頬を染めたままぼんやりとジーノを見つめる椿に
声がかかる。
「バッキー、願い事決まったね。今すぐ目を閉じて!」
「あ…ハイっ!」
僅かな躊躇いも見せず椿は目を閉じた。
そして頬に温もりを感じ―――温かく柔らかな何かで唇を塞がれる。
………え?
思わず目を開けば長い睫毛に縁取られた瞳が視界の全てとなる。
その現実離れした光景に椿の唇が僅かに緩むと、ジーノの柔らかな舌がそっと差し入れられた。
体を繋げる時の貪り合うような激しいものではない。
だからこそジーノのキスによって生じる甘やかな痺れがゆっくりと椿を酔わせた。
王子…好き…大好き…。
胸の中で幾度呟いたか分からない、その大切な想いが椿を幸せにする。
やがて軽く音を立ててジーノが離れると、うっとりとした大きな瞳が向けられた。
その可愛らしい様にジーノはくすりと笑う。
「素直に目を閉じて待つ姿が可愛くてね、キスしたくて堪らなくなったんだ」
急で驚いたかい?と柔らかな笑みで気遣うジーノに、椿は首を横に振る。
「…急でも、王子の……キスを…嫌だと思った事は、ないッス」
「可愛い事を言うね、バッキーは」
「そんなこと…っ」
「ボクはそんなバッキーが好きだよ」
ストレートに告げられ、椿の頬が染まる。
喜んでいるのは明らかでジーノは笑みを深めた。
「バッキー、ちゃんと願い事を唱えたかい?」
「唱えなかったっス…けど、もう…王子が叶えてくれました」
「え…バッキーの願い事って、キスだったの?」
「あ、あの…っ!王子から、してもらえたら…幸せだなって…」
言いながら顔を真っ赤に染めて俯く椿をジーノは抱きしめる。
些細なことでも、とても大切に思って気持ちを偽らない椿を愛しく感じる瞬間。
自分のキスでいつも幸せになってくれるのなら、いつでも何度でも与えたい。
そんな時は、きっと自分も幸せだから。
その想いを甘い声と麗しい笑みで告げられ、椿は腕の中で微笑む。
「まだ欲しい?」
問い掛けに返すように、ゆっくりと顔が仰向く。
黒く大きな瞳が真っ直ぐに「欲しい」と告げていて。
言葉もないまま唇が重なり、伝えきれない想いを交わし合う。
自然と深さと濃度が増していくのに、長い時間はかからなかった。


「あの、どうして急に、願い事だったんスか?」
そう椿が問い掛けたのは甘くも熱いひと時を過ごした後。
くたりと身を任せたままの椿を腕枕にして抱きながらジーノは黒髪をすく。
それは汗に濡れ、いつもの軽やかさが足りない。
「この前、ふと思い出してさ」
「………?」
「10歳くらいだったかな…顔についた睫毛を取ってもらう時に、願い事を唱えると叶うっておまじない」
「おまじない…」
「同じクラスの女の子達がやってたんだけど、それを急に思い出したんだ。

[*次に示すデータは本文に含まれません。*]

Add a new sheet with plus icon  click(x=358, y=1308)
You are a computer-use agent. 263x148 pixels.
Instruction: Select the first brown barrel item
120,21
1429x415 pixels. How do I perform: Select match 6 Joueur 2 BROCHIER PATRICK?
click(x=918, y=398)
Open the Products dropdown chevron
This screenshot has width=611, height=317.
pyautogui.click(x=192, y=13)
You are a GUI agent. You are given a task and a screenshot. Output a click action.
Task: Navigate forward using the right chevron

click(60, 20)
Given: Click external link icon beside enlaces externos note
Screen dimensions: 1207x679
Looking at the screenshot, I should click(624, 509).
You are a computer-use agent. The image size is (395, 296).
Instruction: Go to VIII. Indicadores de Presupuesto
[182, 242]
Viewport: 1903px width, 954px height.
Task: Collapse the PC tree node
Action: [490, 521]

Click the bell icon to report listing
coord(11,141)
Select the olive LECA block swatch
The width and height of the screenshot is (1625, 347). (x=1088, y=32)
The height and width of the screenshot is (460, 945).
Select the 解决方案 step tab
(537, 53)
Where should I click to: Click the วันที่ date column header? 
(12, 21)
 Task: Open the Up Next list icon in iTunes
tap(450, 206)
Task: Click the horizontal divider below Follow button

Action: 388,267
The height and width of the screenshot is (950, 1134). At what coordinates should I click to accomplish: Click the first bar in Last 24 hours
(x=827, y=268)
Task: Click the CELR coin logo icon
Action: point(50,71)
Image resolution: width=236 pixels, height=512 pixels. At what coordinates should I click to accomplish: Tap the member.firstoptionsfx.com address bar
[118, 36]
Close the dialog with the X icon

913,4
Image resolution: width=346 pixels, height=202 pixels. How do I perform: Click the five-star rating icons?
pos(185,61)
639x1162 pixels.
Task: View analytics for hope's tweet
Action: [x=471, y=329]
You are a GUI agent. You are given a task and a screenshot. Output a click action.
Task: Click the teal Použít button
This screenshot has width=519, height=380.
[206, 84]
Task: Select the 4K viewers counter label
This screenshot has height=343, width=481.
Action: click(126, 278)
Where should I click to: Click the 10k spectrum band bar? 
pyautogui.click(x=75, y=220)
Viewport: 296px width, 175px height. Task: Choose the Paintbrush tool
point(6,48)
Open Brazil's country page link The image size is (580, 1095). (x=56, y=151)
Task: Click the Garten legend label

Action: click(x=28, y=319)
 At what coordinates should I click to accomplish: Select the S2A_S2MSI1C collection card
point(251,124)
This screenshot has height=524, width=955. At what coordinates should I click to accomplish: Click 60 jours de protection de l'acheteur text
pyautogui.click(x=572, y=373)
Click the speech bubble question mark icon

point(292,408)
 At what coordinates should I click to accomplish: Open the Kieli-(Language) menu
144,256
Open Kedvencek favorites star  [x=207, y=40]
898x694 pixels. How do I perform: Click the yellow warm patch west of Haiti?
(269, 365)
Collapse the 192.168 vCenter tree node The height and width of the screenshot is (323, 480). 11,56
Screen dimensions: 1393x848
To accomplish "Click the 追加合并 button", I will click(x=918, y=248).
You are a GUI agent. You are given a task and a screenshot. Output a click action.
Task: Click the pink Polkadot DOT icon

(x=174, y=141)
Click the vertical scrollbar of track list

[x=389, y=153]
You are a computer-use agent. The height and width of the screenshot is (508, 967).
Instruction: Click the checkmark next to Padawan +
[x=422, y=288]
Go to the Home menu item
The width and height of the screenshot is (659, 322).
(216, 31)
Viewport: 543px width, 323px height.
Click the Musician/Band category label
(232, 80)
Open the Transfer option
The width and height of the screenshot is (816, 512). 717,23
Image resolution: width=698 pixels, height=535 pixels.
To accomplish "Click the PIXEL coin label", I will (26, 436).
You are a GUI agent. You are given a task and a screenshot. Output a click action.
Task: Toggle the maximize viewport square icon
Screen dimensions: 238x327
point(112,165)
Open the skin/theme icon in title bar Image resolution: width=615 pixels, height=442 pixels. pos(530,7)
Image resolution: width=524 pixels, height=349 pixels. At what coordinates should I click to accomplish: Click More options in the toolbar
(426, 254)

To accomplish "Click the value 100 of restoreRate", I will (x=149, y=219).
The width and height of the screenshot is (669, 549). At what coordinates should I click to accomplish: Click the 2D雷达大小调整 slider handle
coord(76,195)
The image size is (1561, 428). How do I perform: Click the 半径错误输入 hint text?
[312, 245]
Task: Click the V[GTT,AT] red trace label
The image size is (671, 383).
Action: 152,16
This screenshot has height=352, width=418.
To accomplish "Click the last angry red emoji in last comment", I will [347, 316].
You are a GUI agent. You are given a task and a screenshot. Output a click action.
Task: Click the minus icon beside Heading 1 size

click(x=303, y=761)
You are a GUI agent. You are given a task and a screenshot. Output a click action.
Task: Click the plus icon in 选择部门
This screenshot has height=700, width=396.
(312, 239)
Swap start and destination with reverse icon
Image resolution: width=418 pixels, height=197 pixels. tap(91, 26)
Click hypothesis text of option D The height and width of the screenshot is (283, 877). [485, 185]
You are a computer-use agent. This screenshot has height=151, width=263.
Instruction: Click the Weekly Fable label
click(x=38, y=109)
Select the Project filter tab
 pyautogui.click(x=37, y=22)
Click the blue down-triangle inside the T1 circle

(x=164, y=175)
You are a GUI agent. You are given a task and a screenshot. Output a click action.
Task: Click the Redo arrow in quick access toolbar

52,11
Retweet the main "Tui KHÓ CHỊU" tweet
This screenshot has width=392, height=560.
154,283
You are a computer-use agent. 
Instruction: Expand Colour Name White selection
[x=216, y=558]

だからバッキーにやってみたかったんだよね」
「はぁ…」
おまじないという、余り馴染みのない言葉に椿は相槌を打つのみ。
それでも。
突然とはいえ、自分の願いを叶えようとおまじないを施してくれた事は分かる。
叶うか叶わないかではなく、その気持ちが嬉しい。
たどたどしいながらも、椿が己の想いを伝えると
「本当にバッキーは可愛いね!」
キスはいつでもしてあげるから、何かに願わずボクに言うんだよ?
甘く優しい声で告げられ椿は「キスして、ください…」と目を閉じた。